Approximately 50 homes were damaged and at least a dozen more suffered major damage.

According to the National Weather Service, an EF-1 tornado has the ability to produce winds between 86 and 109 mph.

Marion County Public Information Officer James Lucas stated in a media release that crews from six stations responded.

Upon arrival, firefighters had to cut a path through downed trees in order to gain access into one of the subdivisions.

Crews continued to work the scene with Marion County Sheriff’s Office’s Emergency Management on Monday evening to help residents place tarps on their roofs and clear roads.

According to reports, the first fire station to respond was Station 21, located near the On Top of the World community at SR 200 and SW 80th Avenue. This station is home to MCFR’s Technical Rescue Team, whose members are specially trained in the area of structural collapses and urban search and rescue. The team also has specialized equipment to deal with emergencies such as tornadoes.

However, these specially-trained firefighter paramedics were forced to have a delayed response to the tornado-damaged area.

At the beginning of March, Marion County Fire Rescue shut down Squad 21 due to persistent staffing shortages and budget deficits. Squad 21 is an advanced life support first response unit that also carries much of the technical rescue equipment, including the specialty GPS devices used by firefighters to perform grid searches through devastated areas.

Since Squad 21 was not staffed, technical rescue firefighters on Rescue 521 had to be temporarily put out of service so that its technical rescue firefighters could jump into Squad 21 and bring the specialty equipment to the tornado site. But Rescue 521 was not at its station to immediately respond to the emergency.

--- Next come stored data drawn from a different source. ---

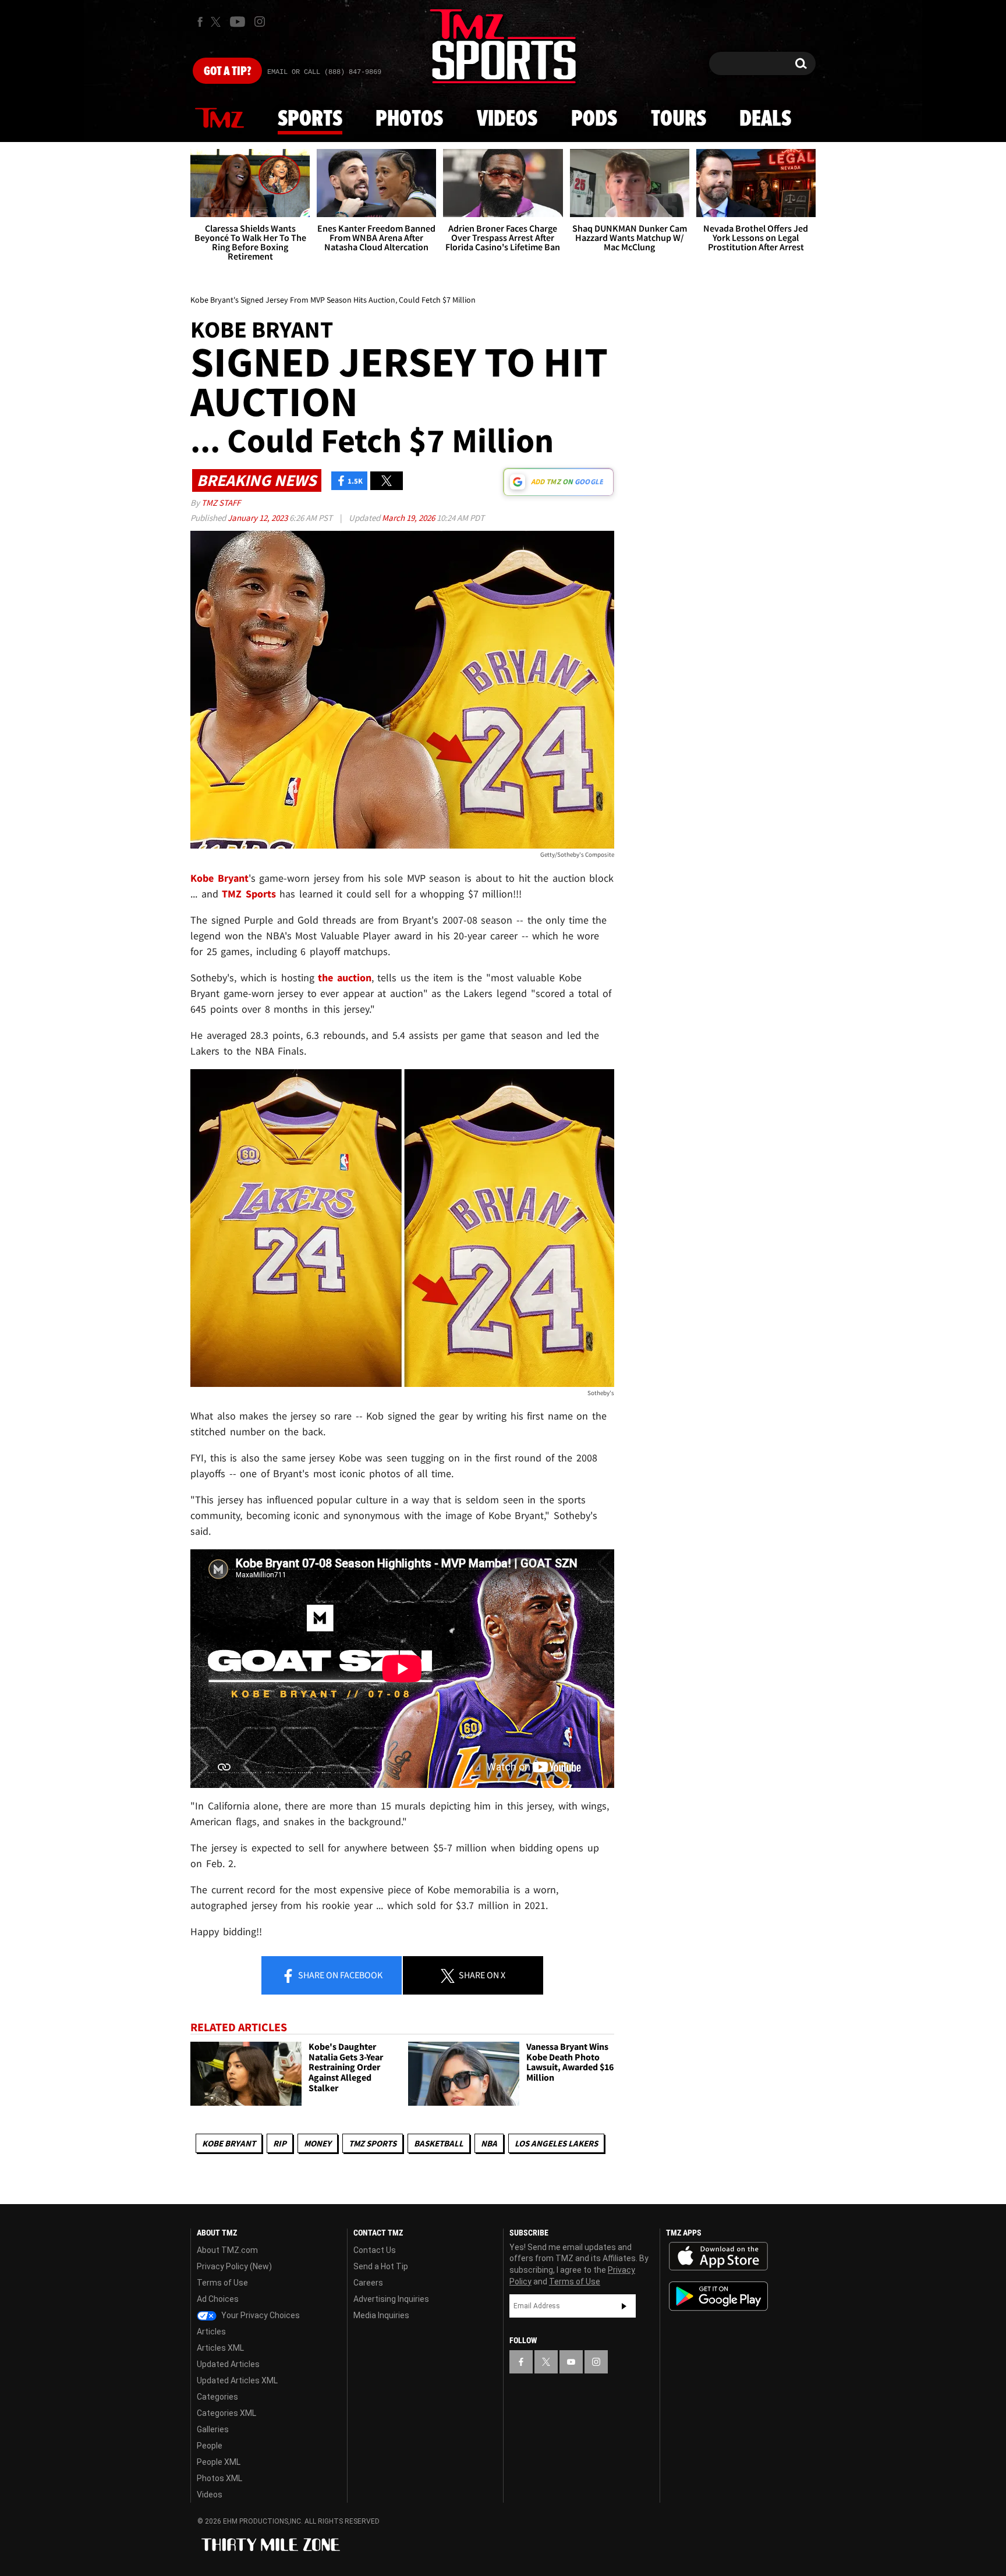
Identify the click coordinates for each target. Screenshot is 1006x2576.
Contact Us (374, 2250)
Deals (765, 119)
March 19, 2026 (409, 517)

Instead, these firefighter paramedics were on standby for medical emergencies on a street corner, miles away in the city of Ocala, near SW 27th Avenue and SR 200.

Ocala Post reported last week that this has been a constant problem with firefighter-staffed ambulances. Because of these staffing shortages, county ambulances are being placed inside the City of Ocala, leaving residents of Marion County at risk. This also happened the night of the tragic fire in Hog Valley, when the ambulance for that area was placed in Ocala, more than 20 miles away from its station.

At 3:36 p.m., the ambulance was called from the street corner where it was located. The crew was instructed to proceed back to their station with emergency lights and sirens activated, which took 9 minutes. By the time they were able to get to the tornado ravaged communities, 20 minutes had passed.

The firefighters union said it hopes that this would serve as an additional wake-up call in regards to staffing shortages related to low pay and budget deficits. They said that these issues need to be addressed sooner rather than later.

“We are very thankful (and lucky) that no one was injured during this event,” Professional Firefighters of Marion County Public Relations Director Ryan O’Reilly said.

He further cautioned, “Eventually luck runs out.”

The Professional Firefighters are still under negotiations with the Marion County government to bring back staff to station 21 and are awaiting federal mediation over the issue.

In documents obtained by the Ocala Post, Deputy Chief Paul Nevels previously stated that the reduction of staff at this station is only a temporary move. However, other documents showed that this claim might be less than accurate.

In a public records request regarding this so-called temporary staffing plan, Nevels stated, “Most simply put, there is no record or agreed-to plan by the Fire Chief or designee as to when we expect to place these units back in service full time.”

O’Reilly said, “We are proud of the efforts and accomplishments our firefighters, paramedics, and EMTs are able to make on a daily basis with the resources and staffing levels we currently have.”